Dec. 18 (Bloomberg) -- With its 92-year-old football stadium starting to crumble, the University of Washington began contemplating a renovation half a dozen years ago. One financing idea -- getting $150 million from Seattle-area taxpayers -- ran afoul of state Representative Ross Hunter. The state was reducing college funding, and tuition was surging.
“We were cutting billions of dollars out of our budget, and we are going to build a stadium. Really?” says Hunter, 51, a Democrat from Medina who is chairman of the House Ways and Means Committee. “I was OK with saying ‘No.’”
That didn’t prevent taxpayers in Seattle and the rest of the U.S. from subsidizing the $250 million project anyway. Tax breaks on municipal bonds issued for the stadium, donations for construction and increased contributions tied to ticket purchases will cost the U.S. Treasury $154 million over 30 years, based on data compiled by Bloomberg. Without the exemptions, Athletic Director Scott Woodward says, he couldn’t have financed the overhaul.
As the school’s football team prepares for a bowl game Dec. 22 in Las Vegas, the field at Husky Stadium is dotted with earth movers and dump trucks. The construction shows how even some of the most soundly run college football programs benefit from indirect tax subsidies totaling hundreds of millions of dollars. In addition to the deductions that helped fund this project, sports departments are exempt from taxes on ticket, television and other income generated by their stadiums.
The system of taxpayer subsidies is contributing to a financial arms race among the 120 schools in the top division of football, the most lucrative college sport. Within that group, the median athletic budget is $38 million, according to an October report by the National Collegiate Athletic Association. The richest programs generate revenue of almost four times as much, approaching $150 million. Only 23 programs turned a profit in fiscal 2011, according to the NCAA.
Tax preferences reduce the cost of athletic programs, allowing schools to build bigger facilities and pay coaches more. Breaks targeted at fans reduce the cost of tickets, allowing schools to raise prices. Dennis Coates, an economist at the University of Maryland Baltimore County, said college sports may not be the best use of tax exemptions.

◆ Data excerpt ◆
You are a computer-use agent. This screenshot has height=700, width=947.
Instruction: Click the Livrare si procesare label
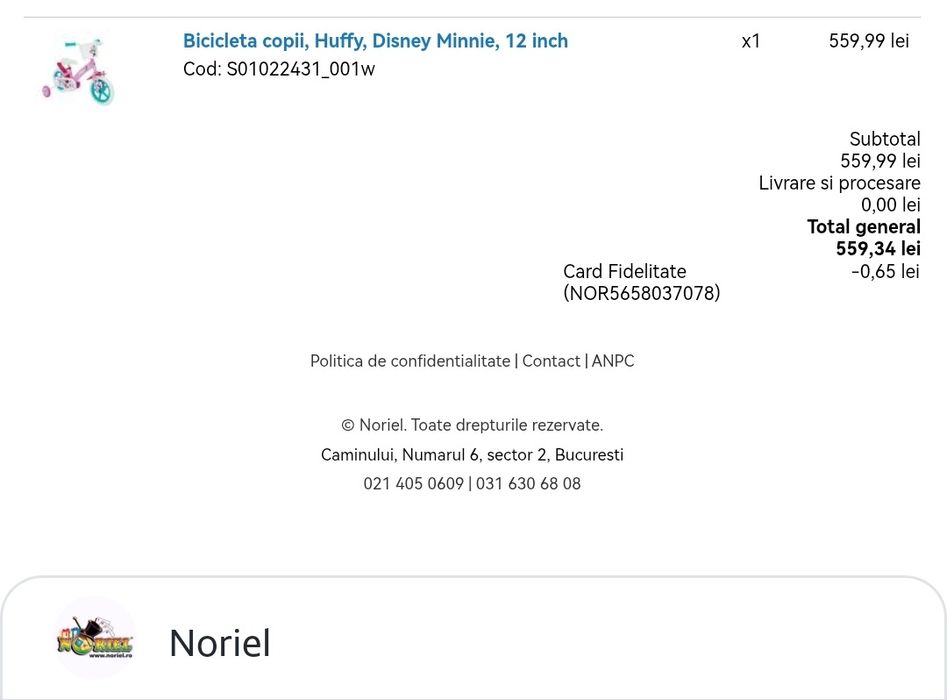(x=839, y=183)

◆ List of tasks ◆
#1 In the article about the Husky Stadium renovation, copy the passage from "Tax preferences reduce" to "of tax exemptions." word for word.
#2 According to the article about the Husky Stadium renovation, how much will the tax breaks tied to the project cost the U.S. Treasury, and over what period?
#3 Continue the article about the Husky Stadium renovation from its last sentence.
You won't need the lines for any of this.

◆ Answers per task ◆
#1
Tax preferences reduce the cost of athletic programs, allowing schools to build bigger facilities and pay coaches more. Breaks targeted at fans reduce the cost of tickets, allowing schools to raise prices. Dennis Coates, an economist at the University of Maryland Baltimore County, said college sports may not be the best use of tax exemptions.

#2 $154 million over 30 years.

#3
“If we are going to allow charitable donations, we should think about what the ultimate purpose of those donations happens to be,” Coates said in an interview. “When one thinks of charity, they don’t think of charity flowing to the head football coach of a big state university.”
Coates also questioned muni financing for stadiums. “Using the borrowing power of the state and tax-exempt interest to build stadiums for sporting events isn’t the real purpose of the university, either,” he said.
Maximizing revenue by creating premium seating -- such as Husky Stadium’s new luxury suites -- is part of the funding strategy. The University of Washington project is just one of dozens of stadium or arena overhauls in the past decade.
The University of California, Berkeley, unveiled a $321 million renovation to its football stadium in August that upgraded seating and concession stands, widened concourses and brought the structure into compliance with seismic standards. The University of Alabama in Tuscaloosa spent $65 million adding 9,000 seats and 36 sky boxes to Bryant Denny Stadium in 2010. And for $226 million, the University of Michigan in 2010 added 82 suites, 3,000 club seats, a new press box and other amenities.
As Congress contemplates a revision of the tax code next year to close the federal budget deficit, some of the decades-old exemptions that benefit college sports may face elimination, according to U.S. Representative Dave Reichert, a Washington Republican on the Ways and Means Committee. Deductions for donations to education cost the Treasury $5.7 billion this year, according to Congress’s Joint Committee on Taxation. There isn’t an estimate for lost revenue from sports-related exemptions.
“Everything has to be on the table,” Reichert said in an interview. “We feel like the momentum is there” to overhaul the tax system, he said. “Stadiums are paid for a certain way today. But there could be a better way to pay for them.”
The University of Washington has been playing football in horseshoe-shaped Husky Stadium since 1920. The vista from the 72,500-seat venue, the largest in the Pacific Northwest, includes Lake Washington, Mount Rainier and downtown Seattle. On football Saturdays, some fans arrive by boat and anchor nearby. A wave to the dock summons a ride ashore with the school rowing team, winner of four of the past six men’s national championships.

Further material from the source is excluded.